Open-source software like R and Python can be used in clinical research and have huge potential as they are cheap and can be customized to meet a diversity of visualization needs. Additionally, open-source software have a large and active user community that can support enthusiasts who want to ride the learning curve. For example, GitHub has about 2.5 million R projects and Stack Overflow has about 1.3 million R-related questions and discussions which users can tap into to answer their questions and get their own R projects rolling.
Although SAS has always been the standard for submission work, the pharmaceutical industry has been investing in R for more than ten years and the platform's steady adoption rate is bound to lead to a paradigm shift in the near future. Namely, throughout 2021-22, the R Consortium completed pilots to submit R-based packages through the FDA eCTD gateway and collaborated with the industry and regulators to pilot R Shiny for the assessment of new medicinal products.

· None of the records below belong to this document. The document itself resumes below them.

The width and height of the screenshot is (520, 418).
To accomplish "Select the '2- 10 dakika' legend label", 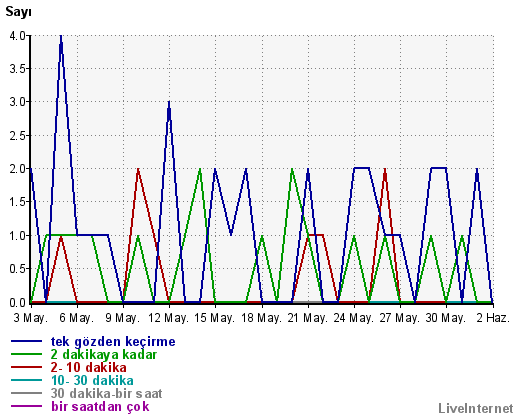I will pos(89,367).
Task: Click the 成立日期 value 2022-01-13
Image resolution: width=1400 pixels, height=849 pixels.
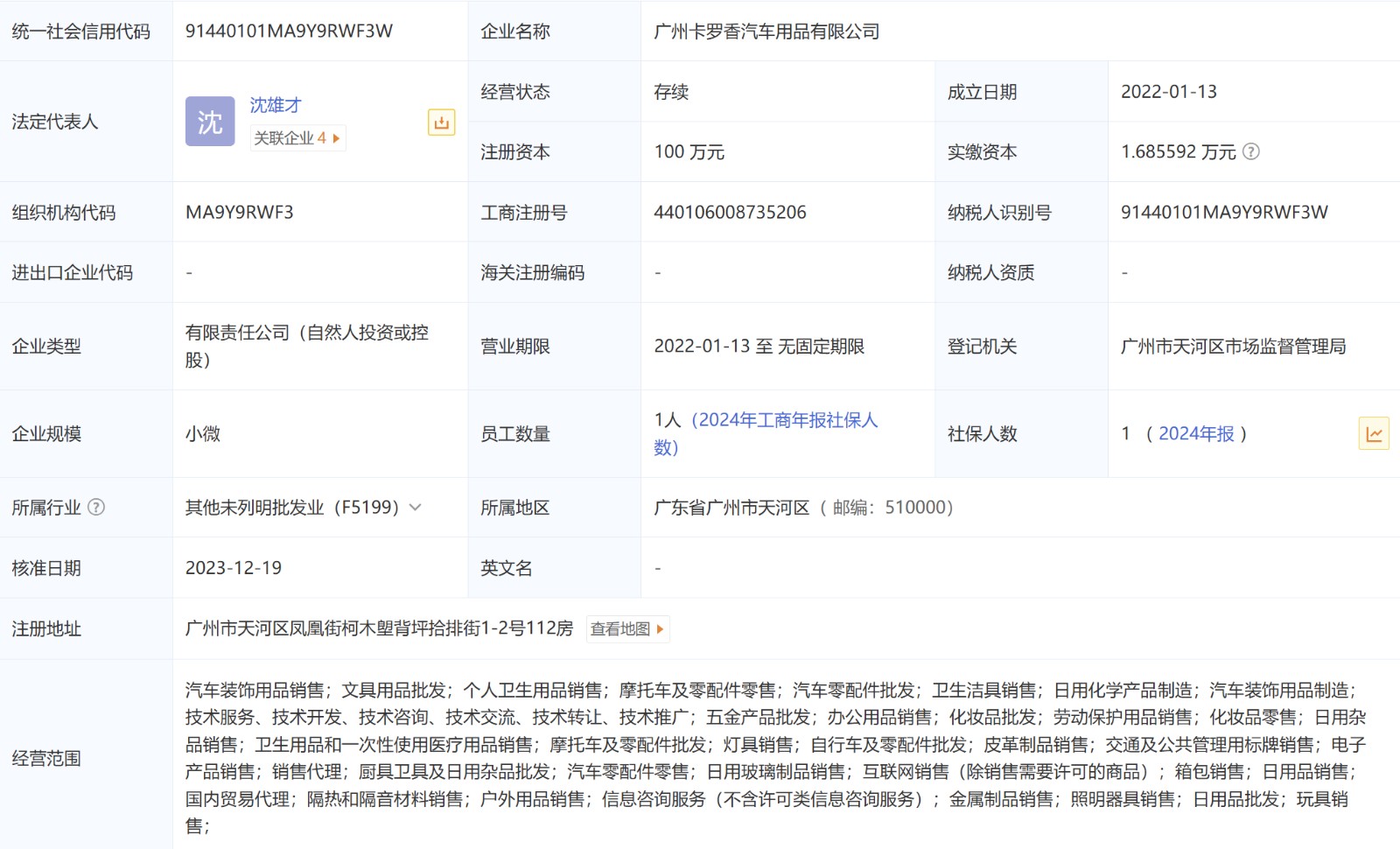Action: tap(1168, 92)
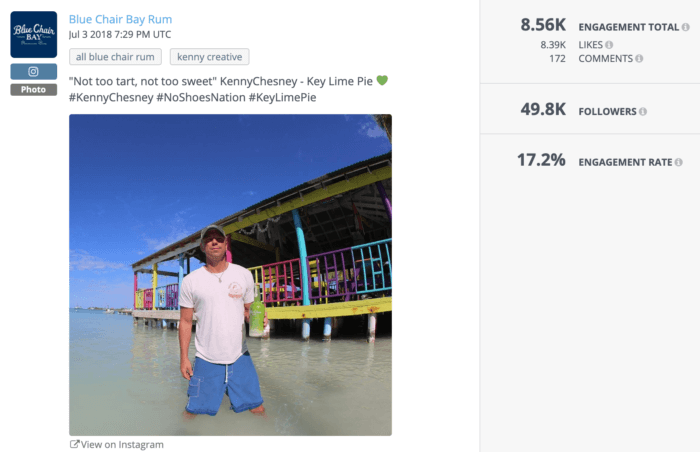This screenshot has width=700, height=452.
Task: Click info icon beside Engagement Total
Action: [x=687, y=27]
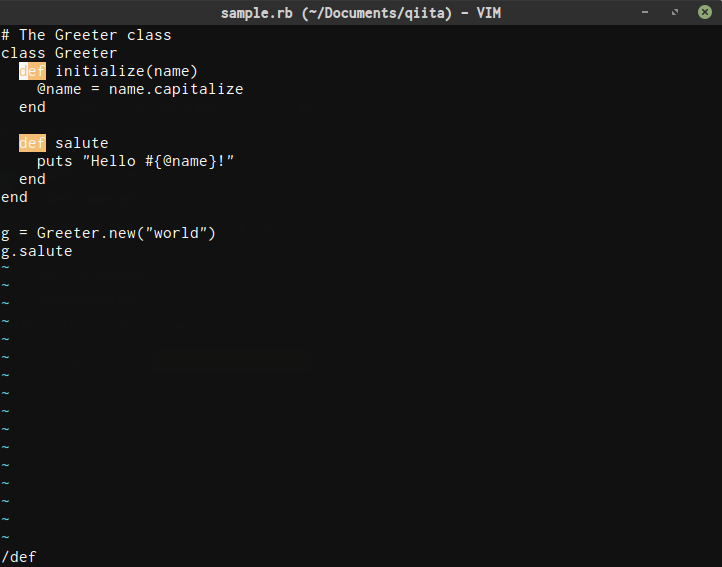Close the VIM window
The height and width of the screenshot is (567, 722).
705,12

Check it out here.
Regulators moving away from SAS and towards open source is good for three reasons:
- Lower cost. Although the professional version of most open source software is not free, it is far cheaper than SAS. Also, because open source is more accessible than SAS, the industry could draw from a larger talent pool to prepare submissions.

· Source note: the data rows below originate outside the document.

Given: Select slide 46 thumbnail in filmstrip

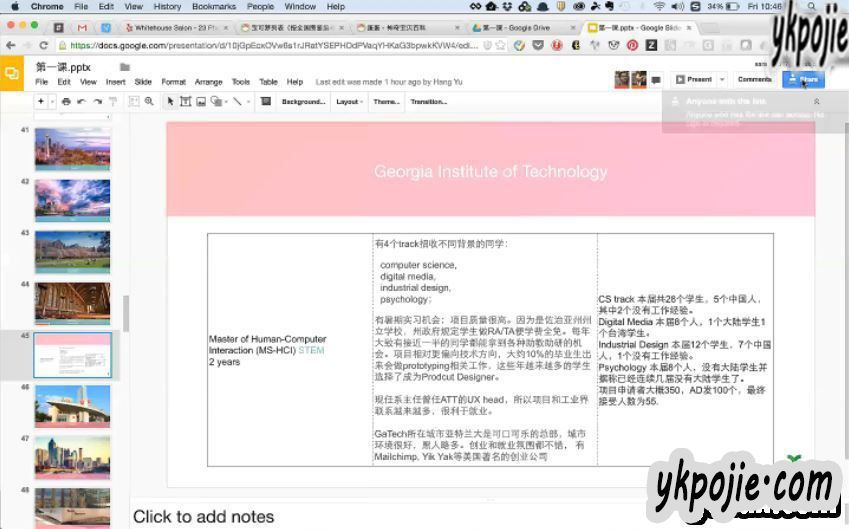Looking at the screenshot, I should click(x=72, y=406).
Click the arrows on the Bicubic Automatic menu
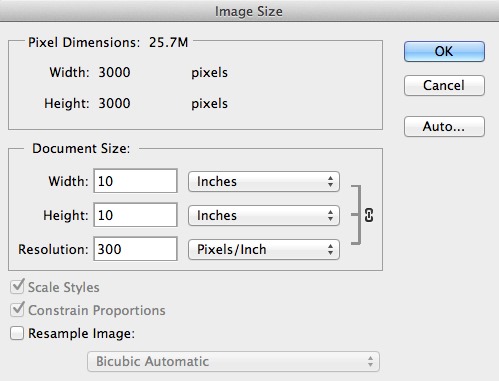Screen dimensions: 499x381 (370, 361)
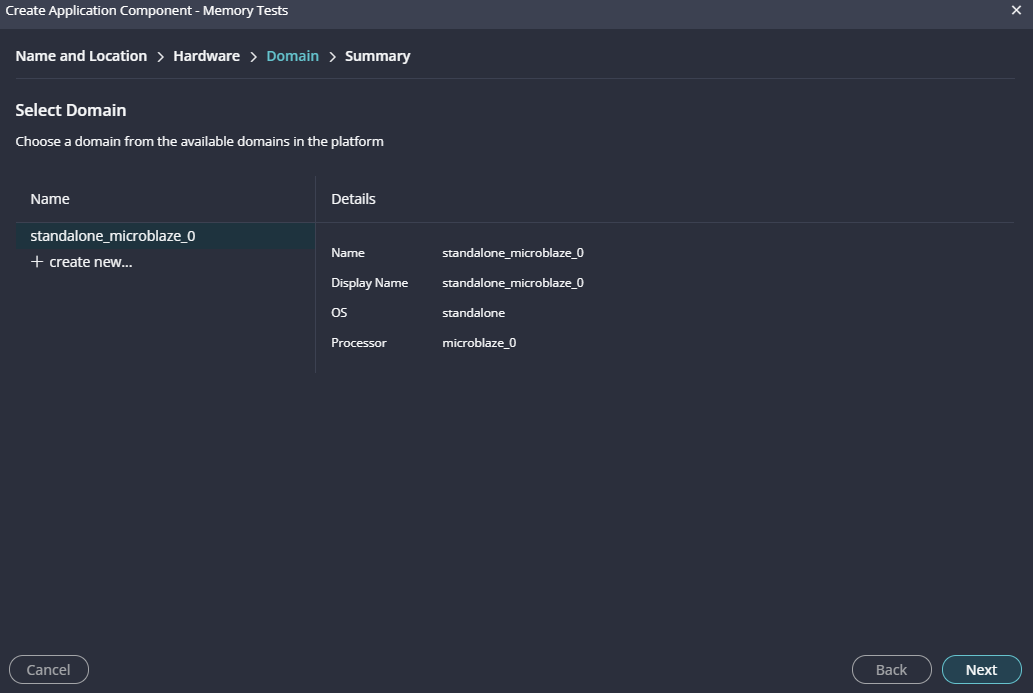Proceed with the Next button

pyautogui.click(x=981, y=670)
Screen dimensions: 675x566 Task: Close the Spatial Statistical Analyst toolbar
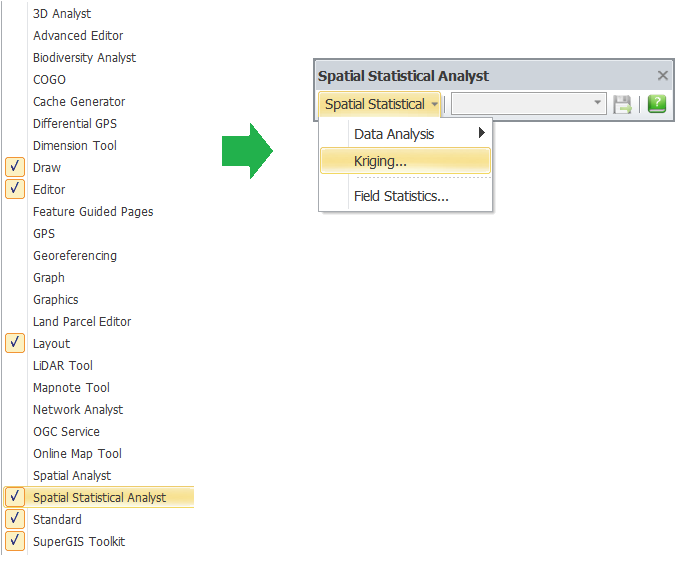tap(663, 76)
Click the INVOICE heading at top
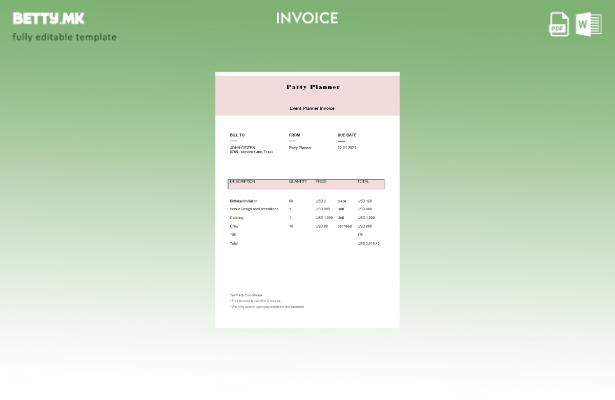The width and height of the screenshot is (615, 400). pos(307,18)
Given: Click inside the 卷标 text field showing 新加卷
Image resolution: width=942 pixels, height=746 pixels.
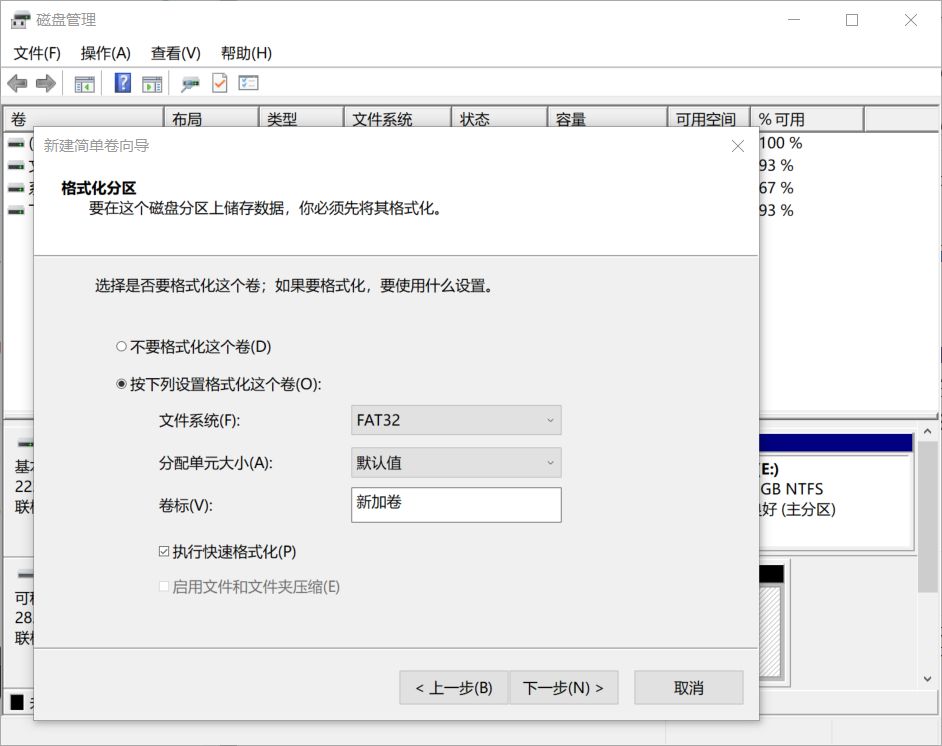Looking at the screenshot, I should point(455,505).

- Alleviation of data standards pains that the SAS Transport File Format has historically imposed. For example, the fact that data files sent to regulators cannot contain variable values exceeding 200 characters is an artifact of the SAS Transport File Format that the FDA requires. To comply with this rule, sponsors need to split any value exceeding 200 character into supplemental domains and come up with a mapping schema to put the values back together. This is an error-prone task and a wastes of the programmers' creative energy that could be put to better use.
- More efficient review process. Open source solutions like R Shiny allows sponsors and reviewers to share reproducible interactive visualization. R Shiny is a web application framework that allows for the creation of interactive web applications and web-based data visualization tools using R programming language. Data can thus be analyzed and visualized and results can be displayed in an interactive and customizable way. For example, the youlldie web app leverages R Shiny to statistically predict cause and age of death based on inherited risk factors and lifestyle choices using data pulled from peer-reviewed literature and public data libraries.
The shift to open source solutions in the clinical research industry has been anticipated for years and hopefully, we will live to see it. Learning new R or Python skills is a clever use of waiting time.